Aus der Europäischen Zentralbank heißt es, dass man das Modell für eine treffende Beschreibung der Wirklichkeit halte. Obwohl es sich noch um einen Prototyp handele, lasse sich bereits erkennen, dass vor allem eine strengere Verleihpolitik der Banken Krisen und Blasen verhindern könne, sagt Marco Gross, Ökonom in der Simulationsabteilung der EZB. Bereits 2017 wurde bekannt, dass die Kreditvergabe künftig strenger geregelt werden soll. Die EZB- und die EU-Bankenaufsicht wollen bis Ende 2018 entsprechende Regeln veröffentlichen. Im Gespräch sind: geringere Kreditvolumina, höhere Eigenanteile der Kreditnehmer und höhere monatliche Rückzahlungen.

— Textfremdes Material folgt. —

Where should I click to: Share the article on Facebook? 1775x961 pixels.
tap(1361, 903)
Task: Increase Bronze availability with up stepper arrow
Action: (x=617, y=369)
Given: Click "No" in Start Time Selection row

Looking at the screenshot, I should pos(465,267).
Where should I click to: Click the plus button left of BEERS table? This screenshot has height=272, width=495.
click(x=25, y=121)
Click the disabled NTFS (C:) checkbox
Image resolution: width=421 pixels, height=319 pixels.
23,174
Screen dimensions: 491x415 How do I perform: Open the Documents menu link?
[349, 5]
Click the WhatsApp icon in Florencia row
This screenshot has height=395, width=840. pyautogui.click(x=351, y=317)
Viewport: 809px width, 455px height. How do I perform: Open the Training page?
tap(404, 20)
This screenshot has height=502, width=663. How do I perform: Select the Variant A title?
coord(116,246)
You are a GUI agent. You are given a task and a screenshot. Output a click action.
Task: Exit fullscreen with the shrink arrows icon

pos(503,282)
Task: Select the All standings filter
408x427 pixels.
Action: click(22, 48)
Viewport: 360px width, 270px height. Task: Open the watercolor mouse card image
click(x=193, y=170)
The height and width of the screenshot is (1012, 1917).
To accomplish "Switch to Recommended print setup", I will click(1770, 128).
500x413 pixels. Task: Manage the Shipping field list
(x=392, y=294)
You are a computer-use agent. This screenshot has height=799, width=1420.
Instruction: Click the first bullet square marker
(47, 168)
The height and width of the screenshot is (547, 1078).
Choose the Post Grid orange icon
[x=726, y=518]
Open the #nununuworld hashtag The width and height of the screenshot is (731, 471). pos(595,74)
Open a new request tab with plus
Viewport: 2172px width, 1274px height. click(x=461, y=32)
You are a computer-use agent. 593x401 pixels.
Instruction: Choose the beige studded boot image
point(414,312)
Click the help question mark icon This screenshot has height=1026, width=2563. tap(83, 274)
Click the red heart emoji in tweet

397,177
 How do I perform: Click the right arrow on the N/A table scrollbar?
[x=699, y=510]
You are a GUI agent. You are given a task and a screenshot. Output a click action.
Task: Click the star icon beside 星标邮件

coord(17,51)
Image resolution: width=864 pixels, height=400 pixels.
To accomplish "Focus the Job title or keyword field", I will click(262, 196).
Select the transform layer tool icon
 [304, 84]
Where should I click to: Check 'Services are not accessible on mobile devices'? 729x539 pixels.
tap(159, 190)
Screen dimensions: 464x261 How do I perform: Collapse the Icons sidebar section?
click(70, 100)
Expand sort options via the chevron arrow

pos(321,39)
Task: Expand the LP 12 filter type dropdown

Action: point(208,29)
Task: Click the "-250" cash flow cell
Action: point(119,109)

Platzt dann für viele der Traum vom Eigenheim? "Sie werden andere, billigere Häuser erwerben", meint van der Hoog. "Oder sie werden gar nicht mehr Eigentümer: In Norwegen ziehen viele in eine Bleibe und zahlen die Raten an die Bank, ohne das Haus je komplett abzubezahlen."

Und nicht immer sind die Ergebnisse leichte Kost, weil sie nicht jedem gefallen. Kritiker feinden dann gern die Methode an: Der Nachhaltigkeitsforscher Will McDowall vom UCL Energy Institute in London etwa moniert, dass die Modellierer immer vereinfachen müssen und dadurch Details verloren gehen. Letztlich seien es deshalb fragwürdige Erkenntnisse aus künstlichen Welten. Van der Hoog hält dagegen: "Ähnlich den Wetterprognosen funktionieren sie sehr gut, wenn man das Verhalten der Agenten variiert und Tausende Durchläufe macht."

Vor Kurzem packte Herbert Dawid die gesamte griechische Volkswirtschaft wie auch die übrigen EU-Länder in ein Computermodell. Für jedes Land bildete er Haushalte ab – in Summe 5000, dazu Schlüsselunternehmen und Banken. Er spielte durch, was passieren würde, wenn die EU-Staaten die 330 Milliarden Euro Schulden Griechenlands übernähmen. Das Ergebnis: Die Steuern stiegen in den Nationen, die das Loch in der Staatskasse zu stopfen versuchten. Etliche Menschen würden weniger kaufen, Unternehmen vielleicht an Gewinn einbüßen.

Egal wie sich Haushalte und Unternehmen verhielten: Dawid sah, dass die Schuldenübernahme die Wirtschaftslage der EU kaum änderte. Gleichzeitig verbesserte sich auch wenig in Griechenland. Ließ er die Griechen mit ihrem Problem allein, konnte das Land sich ebenfalls nicht wirklich berappeln. Nur lang anhaltende finanzielle Förderungen für verschiedene Branchen halfen Griechenland. Also: kein Schuldenschnitt, dafür aber jahrzehntelange Hilfe.

Auf die Frage, ob Politiker sich für diese Einsicht aus dem Rechner interessieren, muss Dawid allerdings passen: Die Minister und Abgeordneten hat er mit der Zukunft Griechenlands noch nicht konfrontiert.